RECORDED DATA:

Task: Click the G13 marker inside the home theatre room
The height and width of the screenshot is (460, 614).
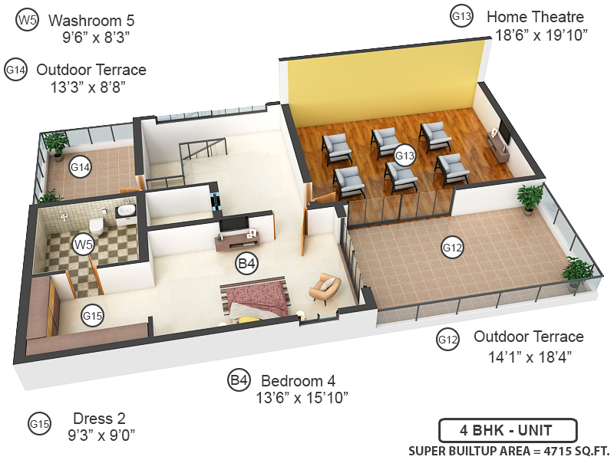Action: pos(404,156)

---

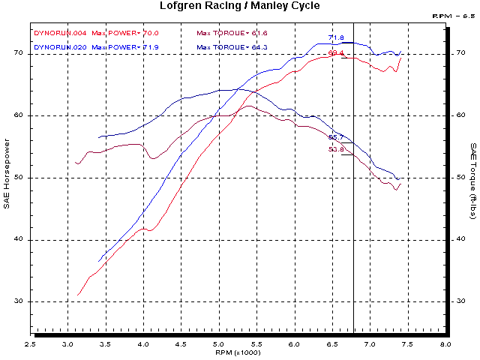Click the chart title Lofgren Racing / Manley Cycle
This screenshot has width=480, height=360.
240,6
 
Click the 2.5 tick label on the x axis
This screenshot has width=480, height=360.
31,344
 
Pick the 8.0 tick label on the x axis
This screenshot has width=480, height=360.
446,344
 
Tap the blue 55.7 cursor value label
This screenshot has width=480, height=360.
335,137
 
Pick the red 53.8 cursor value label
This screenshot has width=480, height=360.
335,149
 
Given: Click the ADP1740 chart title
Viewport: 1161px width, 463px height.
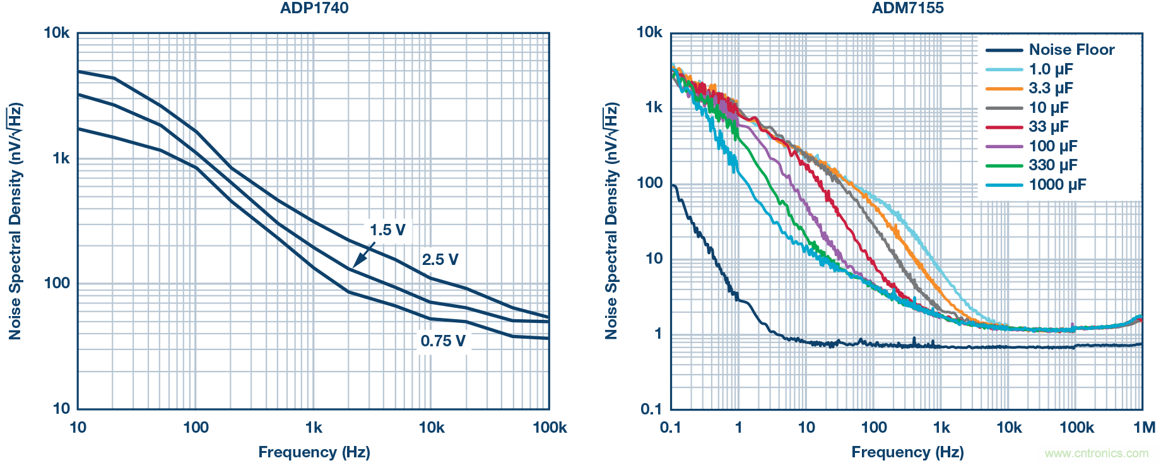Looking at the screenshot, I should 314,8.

EXERCISE INSTRUCTIONS:
Gather every line of the material that contains the word "Pick", copying each one in full.

CORRECT RESPONSE:
Pick the 8.0 tick label on the x axis
Pick the red 53.8 cursor value label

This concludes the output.